En premier lieu, Monsieur X soulignait le fait que si le procureur de la République avait présenté sa demande dans les temps de l’enquête, il n’en demeurait pas moins que l’enquête préliminaire avait été close par la convocation par officier de police judiciaire effectuée en son nom en date du 21 novembre 2019,
De telle sorte, que le JLD, et à hauteur de Cour d’appel, la Chambre de l’instruction, avaient violés les articles 706-141-1, 706-150 et 591 du code de procédure pénale.
Le JLD pouvait il répondre à cette saisine du Procureur de la République alors que la procédure d’enquête avait été terminée ?
La réponse de la Haute juridiction est clairement non.
En effet, la Cour de cassation rappelle ,dans sa grande sagesse, et ce au visa de l’article 706-150 du code de procédure pénale, qu’il résulte de ce texte qu’au cours de l’enquête de flagrance ou de l’enquête préliminaire, le juge des libertés de la détention saisi par requête du procureur de la République, peut ordonner par décision motivée la saisie aux frais avancés du trésor des immeubles dont la confiscation est prévue par l’article 131-21 du code pénal, soulignant notamment que pour éloigner le moyen prix de la nullité des ordonnances de saisie tirées de ce qu’à la date où elles ont été rendues, l’enquête n’était plus en cours.

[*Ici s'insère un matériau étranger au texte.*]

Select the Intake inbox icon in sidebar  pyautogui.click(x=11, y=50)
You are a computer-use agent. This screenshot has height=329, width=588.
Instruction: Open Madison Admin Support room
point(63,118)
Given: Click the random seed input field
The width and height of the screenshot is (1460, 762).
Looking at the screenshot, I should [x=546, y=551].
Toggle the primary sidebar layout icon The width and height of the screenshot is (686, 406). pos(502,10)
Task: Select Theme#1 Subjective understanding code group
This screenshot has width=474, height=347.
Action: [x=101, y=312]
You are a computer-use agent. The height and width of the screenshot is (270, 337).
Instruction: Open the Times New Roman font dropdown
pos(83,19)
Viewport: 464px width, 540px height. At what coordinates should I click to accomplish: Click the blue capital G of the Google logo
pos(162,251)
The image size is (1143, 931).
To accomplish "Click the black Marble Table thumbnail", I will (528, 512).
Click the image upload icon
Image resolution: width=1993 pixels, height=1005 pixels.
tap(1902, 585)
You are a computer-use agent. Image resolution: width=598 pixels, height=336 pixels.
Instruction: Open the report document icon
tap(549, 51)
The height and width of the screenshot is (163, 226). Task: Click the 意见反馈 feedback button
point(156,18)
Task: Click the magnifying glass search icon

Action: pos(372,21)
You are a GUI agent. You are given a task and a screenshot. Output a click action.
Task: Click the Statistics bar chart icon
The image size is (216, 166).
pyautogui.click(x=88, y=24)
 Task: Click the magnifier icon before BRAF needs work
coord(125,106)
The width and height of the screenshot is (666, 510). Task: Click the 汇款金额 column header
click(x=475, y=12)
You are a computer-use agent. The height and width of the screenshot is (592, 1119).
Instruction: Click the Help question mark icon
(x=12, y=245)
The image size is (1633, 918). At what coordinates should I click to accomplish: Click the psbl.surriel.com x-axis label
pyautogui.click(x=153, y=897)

Ainsi, il appartenait au juge des libertés de la détention régulièrement saisi par le Parquet dans les temps de l’enquête, de statuer sur la demande qui lui a été faite.
La Cour d’Appel ajoutant que le fait que l’enquête ait été clôturée le 20 novembre 2019 ne peut dans ces conditions rendre les décisions irrégulières.
Une enquête terminée, une saisie pénale par le JLD impossible
Les possibilités de recours restant par ailleurs ouvertes aux intéressés dans un délai de dix jours à compter de leur notification.
Pour autant, la Cour de cassation ne suit pas l’analyse de la Chambre d’instruction et considère que celle-ci a méconnue la portée de l’article 706-150 du code de procédure pénale en constatant qu’à la date des ordonnances critiquées, l’enquête était terminée.
De sorte que le juge des libertés de la détention n’était plus compétent pour ordonner les mesures contestées peu important qu’il ait été saisi par le procureur de la République pendant le temps de l’enquête.
La cassation étant alors encourue.
Cette jurisprudence est intéressante puisqu’elle vient clairement rappeler le temps de compétence du juge des libertés de la détention et vient finalement mettre en exergue cette permanente interrogation.
Quel est le pouvoir du JLD en matière de saisie pénale immobilière ?
Le Tribunal correctionnel doit-il réitérer ou confirmer cette saisie pénale immobilière ? Et si oui, dans quelles conditions ?
La Cour de cassation rappele dans cette décision qu’il résulte de l’article 706-150 du code de procédure pénale qu’au cours de l’enquête de flagrance de l’enquête préliminaire, le juge des libertés de la détention saisi par requête du procureur de la République peut ordonner, par décision motivée, la saisie des immeubles dont la confiscation est prévue par l’article 131-21 du code pénal.
Cependant dans l’hypothèse ou il y a eu la convocation des mis en causes devant le Tribunal correctionnel, l’enquête préliminaire ou l’enquête de flagrance est terminée de telle sorte que le Juge des libertés de la détention n’est plus compétent pour ordonner les saisies pénales immobilières, peu important qu’il ait été saisi par le procureur de la République pendant l’enquête.
Dès lors, cette décision est intéressante puisqu’elle rappelle les limites de la compétence du juge des libertés de la détention en pareille matière.